Rachel Stuehm, a third-year student in NIU’s Doctor of Audiology program, will present a poster at the upcoming annual conference of the American Academy of Audiology.
She will present: “Under the influence: narcotics abuse and hearing loss,” a case study examining the possible effects of methamphetamine use on the auditory system. Issues addressed include the impact of imbalances of neurotransmitters on hearing, possible synergistic effects of meth and noise on neural connections before damage is seen to outer hair cells, and the importance of non-biased care towards drug abusing patients.
Further details of her presentation:
“Use of methamphetamine continues to skyrocket in the United States, with CDC-published use rates climbing to nearly 7 percent of young adults, and with death rates higher than that for opioid narcotics (CDC, 2016). Audiologists working in clinics with broad demographics are likely to provide care to patients with addictions or in recovery. It is important for audiologists to consider the use of drugs in the diagnostic workup and in overall treatment planning.
The current case study is of a 49 year-old male who was referred for a hearing aid consultation following a evaluation at an external private ENT office. The patient arrived with complaints of “nerve pain”, speech sounding muffled, bothersome tinnitus, and a visibly noticeable tremor. The patient is managed by several physicians with a large number of prescription medications to address his neuralgia, tremors, anxiety and depression. He reported a history of noise exposure, is a heavy smoker, and has nerve damage down his spine and back. He was additionally diagnosed with early onset Parkinson’s disease, and spoke candidly about his struggle with methamphetamine use. Audiometry revealed a mild sloping to moderate sensorineural hearing loss in the left ear, and mild sloping to moderately severe loss in the right ear. Tympanometry was within normal limits; acoustic reflexes were not obtained due to concerns related to the tinnitus.

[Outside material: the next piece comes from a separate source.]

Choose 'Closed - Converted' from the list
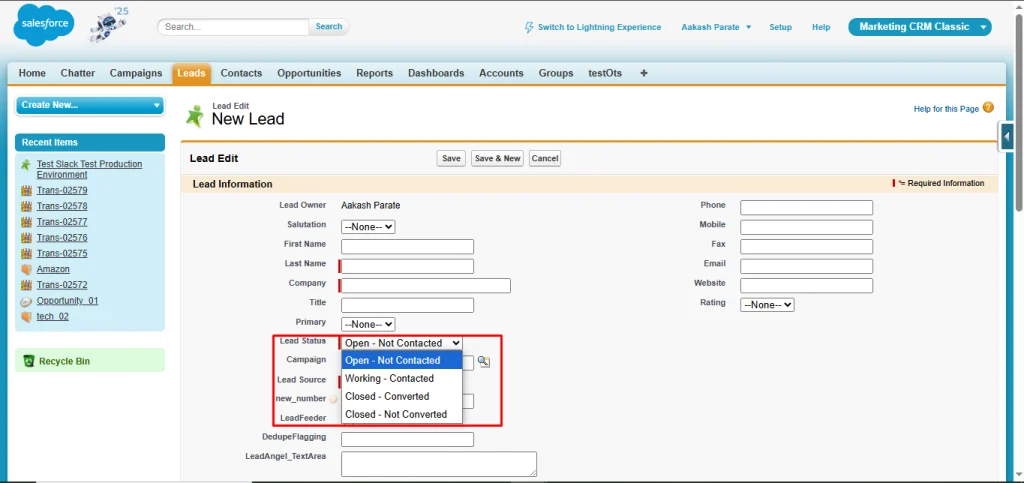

Casual observation of the audiogram and history might suggest noise induced hearing loss, though no marked notch/recovery was noted, and no asymmetrical pattern of exposure was reported. One might also consider presbycusis, but the patient is only 49 years old. There was no known family history of hearing loss in middle age. None of the current medications are known to cause hearing loss or tinnitus.
Methamphetamine is a highly addictive stimulant drug that has short term and long term effects. Some of the long term effects are: usage can increase the amount of chemical dopamine in the brain, it increases a person’s risk of developing Parkinson’s disease (which may carry a hearing loss profile similar to that of presbycusis), it causes permanent damage to blood vessels, and increases changes of developing mental health issues. Neurotransmitter levels in the brain change due to depression, anti-depression medications, certain CNS disorders, and addictive drugs.
Case studies have shown that individuals who use addictive drugs have developed sudden high frequency sensorineural hearing loss after episodes of overdose. Audiologists, like other healthcare providers, are likely to care for patients who have substance abuse problems. In 2015, Bina’s study of medical students’ perceptions showed that by a student’s fourth year of medical school, 54 percent of residents feel that “drug abusing patients provide nothing in return to receiving healthcare,” a significant increase from earlier years of schooling.
We suggest that audiologists must seek to be informed about the potential impact of drug use on the hearing mechanism, but also that we must maintain a response of unconditional positive regard to patients seeking our care. We must provide a non-biased and knowledgeable approach to this vulnerable population.”